Dataset entries =>

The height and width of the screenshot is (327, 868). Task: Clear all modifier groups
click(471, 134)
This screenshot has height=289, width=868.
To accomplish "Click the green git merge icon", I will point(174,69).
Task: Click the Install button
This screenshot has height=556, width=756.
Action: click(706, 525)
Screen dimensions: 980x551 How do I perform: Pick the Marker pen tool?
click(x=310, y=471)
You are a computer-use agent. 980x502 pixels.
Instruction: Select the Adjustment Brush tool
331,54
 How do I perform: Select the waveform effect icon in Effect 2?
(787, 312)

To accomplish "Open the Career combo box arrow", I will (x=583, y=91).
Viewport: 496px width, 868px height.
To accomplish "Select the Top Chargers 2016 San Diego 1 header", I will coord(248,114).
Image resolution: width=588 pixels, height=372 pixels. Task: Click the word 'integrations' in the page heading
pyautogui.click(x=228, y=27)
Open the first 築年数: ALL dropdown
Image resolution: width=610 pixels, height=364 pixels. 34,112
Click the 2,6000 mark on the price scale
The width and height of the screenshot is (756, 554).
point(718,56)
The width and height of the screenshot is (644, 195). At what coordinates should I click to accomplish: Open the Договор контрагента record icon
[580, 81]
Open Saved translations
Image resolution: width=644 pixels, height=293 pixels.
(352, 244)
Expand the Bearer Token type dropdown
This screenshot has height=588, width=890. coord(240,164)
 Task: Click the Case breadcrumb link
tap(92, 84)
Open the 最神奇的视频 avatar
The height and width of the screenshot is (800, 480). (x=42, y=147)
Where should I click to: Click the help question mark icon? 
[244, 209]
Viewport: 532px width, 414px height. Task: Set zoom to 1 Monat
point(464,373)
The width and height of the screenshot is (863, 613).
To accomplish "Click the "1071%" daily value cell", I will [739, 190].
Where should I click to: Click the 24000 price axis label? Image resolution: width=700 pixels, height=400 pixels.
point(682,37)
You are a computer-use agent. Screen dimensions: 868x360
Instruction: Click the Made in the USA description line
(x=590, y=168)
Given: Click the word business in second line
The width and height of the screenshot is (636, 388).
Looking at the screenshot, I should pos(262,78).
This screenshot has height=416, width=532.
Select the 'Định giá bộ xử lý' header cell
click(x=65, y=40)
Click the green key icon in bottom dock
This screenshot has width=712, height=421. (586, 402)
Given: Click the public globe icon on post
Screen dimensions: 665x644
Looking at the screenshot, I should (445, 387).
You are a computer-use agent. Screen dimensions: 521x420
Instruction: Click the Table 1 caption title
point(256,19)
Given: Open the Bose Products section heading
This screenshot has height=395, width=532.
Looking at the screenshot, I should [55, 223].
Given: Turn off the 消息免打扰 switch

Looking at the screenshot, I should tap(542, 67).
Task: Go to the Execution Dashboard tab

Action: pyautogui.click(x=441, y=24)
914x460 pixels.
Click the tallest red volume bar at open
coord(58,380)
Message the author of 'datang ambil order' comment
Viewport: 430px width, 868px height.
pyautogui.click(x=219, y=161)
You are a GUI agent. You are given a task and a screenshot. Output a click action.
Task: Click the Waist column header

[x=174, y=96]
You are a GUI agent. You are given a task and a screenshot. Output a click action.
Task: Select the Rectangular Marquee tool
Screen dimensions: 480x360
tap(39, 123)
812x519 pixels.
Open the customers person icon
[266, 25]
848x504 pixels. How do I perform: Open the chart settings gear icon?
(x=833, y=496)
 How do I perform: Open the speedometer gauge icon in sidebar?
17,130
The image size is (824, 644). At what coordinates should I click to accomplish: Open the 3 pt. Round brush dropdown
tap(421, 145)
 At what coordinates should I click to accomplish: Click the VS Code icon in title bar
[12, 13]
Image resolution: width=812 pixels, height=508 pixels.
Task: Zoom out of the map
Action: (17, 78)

Problem description =>
From the line containing "Screen dimensions: 480x360" through the last line of the entries above, print every line exactly, including both ends, and nothing else.

Answer for the task =>
Screen dimensions: 480x360
tap(39, 123)
812x519 pixels.
Open the customers person icon
[266, 25]
848x504 pixels. How do I perform: Open the chart settings gear icon?
(x=833, y=496)
 How do I perform: Open the speedometer gauge icon in sidebar?
17,130
The image size is (824, 644). At what coordinates should I click to accomplish: Open the 3 pt. Round brush dropdown
tap(421, 145)
 At what coordinates should I click to accomplish: Click the VS Code icon in title bar
[12, 13]
Image resolution: width=812 pixels, height=508 pixels.
Task: Zoom out of the map
Action: (17, 78)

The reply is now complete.